Labor in Futuristic Societies: Who does it and why?

Most of the stories we read in class this week all had to do various commentary on hard labor and how it works in futuristic societies, as well as the class function associated with these labor roles. In Isaac Asimov's short story "Reason" as well as Ray Bradbury's "There Will Come Soft Rains," there's an interesting assumption that upon the design and building of artificial intelligence, it will automatically assume a lower position under humans and work for us.
          "Reason" definitely plays on this when "Cutie", the world's first self-sufficient and capable of thinking robot, cannot reason how two humans (Doctors Gregory Powell and Mike Donovan) were able to create a machine that's smarter and more efficient than they are. The only reason the robot eventually does work is because it dubs a converter as "The Master" and says how "The Master created humans first as the lowest type, most easily formed. Gradually he replaced them with robots,  the next higher step, and finally he created me, to take the place of the last humans" (166, Asimov). 'Cutie' believes himself to be a higher class than the humans and therefore better than him. In "There Will Come Soft Rains", a story about an intelligent house still doing its chores after the apocalypse has supposedly decimated humanity, and the story talks of how the house does all the work, even with little robot mice who "thudded against chairs, whirling their mustache runners, kneading the rug nap and sucking gently at the hidden dust." (236, Bradbury). The artificial intelligence does all the manual labor while the humans go about to day jobs, school or menial stuff like gardening. The authors are all imagining the robots to do work for them, no questions asked. This is in accordance with Asimov's Three Laws of Robotics, stated in the short story "Runaround", the second of which being "A robot must obey the orders given to it by human beings except where such orders would conflict with the first law." Asimov specifically believes robots should  be a class below us, tending to the whim of human beings, but in a sense QT-1 is right. Why should robots submit to humans when, in essence, they are better than us requiring no sleep, sustenance, and are infinitely smarter with the ability to learn and retain knowledge at a rapid rate. It brings up a question of ethics, because since robots can think and feel for themselves, should they be subjected to such low standards and not live up to their full potential?
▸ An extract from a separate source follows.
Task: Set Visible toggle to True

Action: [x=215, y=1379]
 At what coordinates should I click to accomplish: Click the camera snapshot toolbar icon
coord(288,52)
I personally  see a future where robots, if and when they have the ability to think like humans, co-exist, rather than be submitted to such menial duties, only because there is no reason to not treat robots the same, if they can think and do things for themselves.



Asimov, Isaac. "Runaround" I, Robot. Gnome Press, 1950
Asimov, Isaac. "Reason". 1941, Web.
Bradbury, Ray. "There Will Come Soft Rains.' 1950, Web.